19 February 2013. David Cameron, the British Prime Minister is on a visit to India to promote a “special partnership” between the UK and India. In a surprise move Indian Prime Minister Manmohan Singh, voiced serious concerns over corruption allegations relating to the sale of Westland helicopters to Indian air force, to David Cameron today, a joint press conference in New Delhi. Singh’s decision to raise the issue at this crucial meeting with Cameron casts a shadow over the future of business relations between the two countries.
According to BBC News David Cameron backed UK helicopter firm AgustaWestland despite the allegations. “What I am saying to people here is that AgustaWestland is an excellent company, with highly skilled workers who make brilliant helicopters,” said Cameron. Cameron promised to provide any information requested by the Indian authorities, but stressed that the case was for Italian investigators to probe, as AgustaWestland is owned by Italian firm Finmeccanica.

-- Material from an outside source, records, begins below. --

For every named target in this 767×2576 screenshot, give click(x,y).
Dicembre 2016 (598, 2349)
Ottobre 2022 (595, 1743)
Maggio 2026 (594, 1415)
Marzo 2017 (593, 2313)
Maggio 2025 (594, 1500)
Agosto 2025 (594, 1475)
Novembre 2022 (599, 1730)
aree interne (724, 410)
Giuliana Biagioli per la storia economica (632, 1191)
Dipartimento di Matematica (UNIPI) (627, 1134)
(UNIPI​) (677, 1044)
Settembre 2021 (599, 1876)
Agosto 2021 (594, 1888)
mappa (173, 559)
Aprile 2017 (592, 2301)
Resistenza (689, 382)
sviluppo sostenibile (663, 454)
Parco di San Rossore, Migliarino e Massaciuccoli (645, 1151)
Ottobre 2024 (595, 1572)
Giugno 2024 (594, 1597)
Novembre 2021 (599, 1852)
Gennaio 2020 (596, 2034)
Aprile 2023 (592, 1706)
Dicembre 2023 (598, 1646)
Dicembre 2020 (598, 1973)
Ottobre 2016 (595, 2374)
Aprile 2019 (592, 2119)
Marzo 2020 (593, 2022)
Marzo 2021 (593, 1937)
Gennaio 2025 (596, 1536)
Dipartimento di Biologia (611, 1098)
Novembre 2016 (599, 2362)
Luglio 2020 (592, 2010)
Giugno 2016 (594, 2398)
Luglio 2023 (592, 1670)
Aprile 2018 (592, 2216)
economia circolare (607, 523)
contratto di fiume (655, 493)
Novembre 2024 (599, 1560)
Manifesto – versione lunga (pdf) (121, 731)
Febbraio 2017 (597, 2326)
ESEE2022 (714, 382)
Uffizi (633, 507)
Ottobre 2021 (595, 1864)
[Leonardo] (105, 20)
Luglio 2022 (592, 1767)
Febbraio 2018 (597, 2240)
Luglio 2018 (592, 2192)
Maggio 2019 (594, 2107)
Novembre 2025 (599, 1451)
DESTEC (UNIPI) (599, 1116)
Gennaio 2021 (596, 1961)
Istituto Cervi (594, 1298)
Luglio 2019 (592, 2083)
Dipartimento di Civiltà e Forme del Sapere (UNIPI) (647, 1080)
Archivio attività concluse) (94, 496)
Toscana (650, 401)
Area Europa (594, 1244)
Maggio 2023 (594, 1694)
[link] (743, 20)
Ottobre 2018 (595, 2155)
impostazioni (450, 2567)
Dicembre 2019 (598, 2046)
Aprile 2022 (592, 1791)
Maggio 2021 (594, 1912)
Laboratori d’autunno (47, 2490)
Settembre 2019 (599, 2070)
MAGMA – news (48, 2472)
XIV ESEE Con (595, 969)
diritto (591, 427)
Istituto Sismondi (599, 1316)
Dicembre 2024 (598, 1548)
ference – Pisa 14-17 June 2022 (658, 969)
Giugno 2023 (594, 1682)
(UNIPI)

Italian government owns 30% shares in Finmeccanica. India suspended payments under the £480 million contract for the supply of 12 VVIP helicopters following the arrest last week of Finmeccanica chairman and chief executive Giuseppe Orsi and AgustaWestland chief executive Bruno Spagnolini on corruption and tax fraud charges. The helicopters were for the use of the President, Prime Minister and other top government functionaries in India. La Repubblica reported that a senior company official, Lorenzo Borgogni, has told prosecutors that slush funds were generated after a “sudden” escalation of price by 10 million euros in 2010. Now according to media reports, Italian investigators have alleged that former Indian Air Chief Air Marshal SP Tyagi had received bribes. Much earlier during the course of the probe in Italy the names of certain relatives of Air Marshal Tyagi had surfaced. Air Marshal has denied any business dealings with Finmeccanica.
The technical requirements for the purchase of the helicopters were changed to favour Westland for signing the contract. The cabinet committee headed by Prime Minister Manmohan Singh had cleared the deal. The deal had also been cleared by Defence Minister AK Antony and then Finance Minister Pranab Mukherjee. It is very unlikely that a Service chief would attempt to clinch the deal after all these approvals. It is widely suspected that a political figure must be behind the scandal. Will it ever come to light? Another subsidiary of Finmeccanica, Selex Sistemi Integrati, which is also under investigation, recently won a 10 million-euro contract to supply radars and other equipment for India’s first indigenous aircraft carrier under construction in Kochi.
It is worth noting that in the Bofors case, in the eighties, the trail led the investigators to the then Prime Minister, Rajiv Gandhi. But he remained comfortably beyond the grasp of the CBI sleuths, despite the availability of solid evidence incriminating him. Nothing was done because of the latent support of the Indian establishment.
The presence of a godfather is prominently given away by the fact that when the transcripts of tapes relating to the Indian beneficiaries of the kickbacks were handed to the Indian authorities by their Italian counterparts, the references to a key name was conspicuously withheld. It is not too hard to ascertain that this person, who held the power to make or break a deal, could only have belonged to a figure at the highest rungs of the political power in India.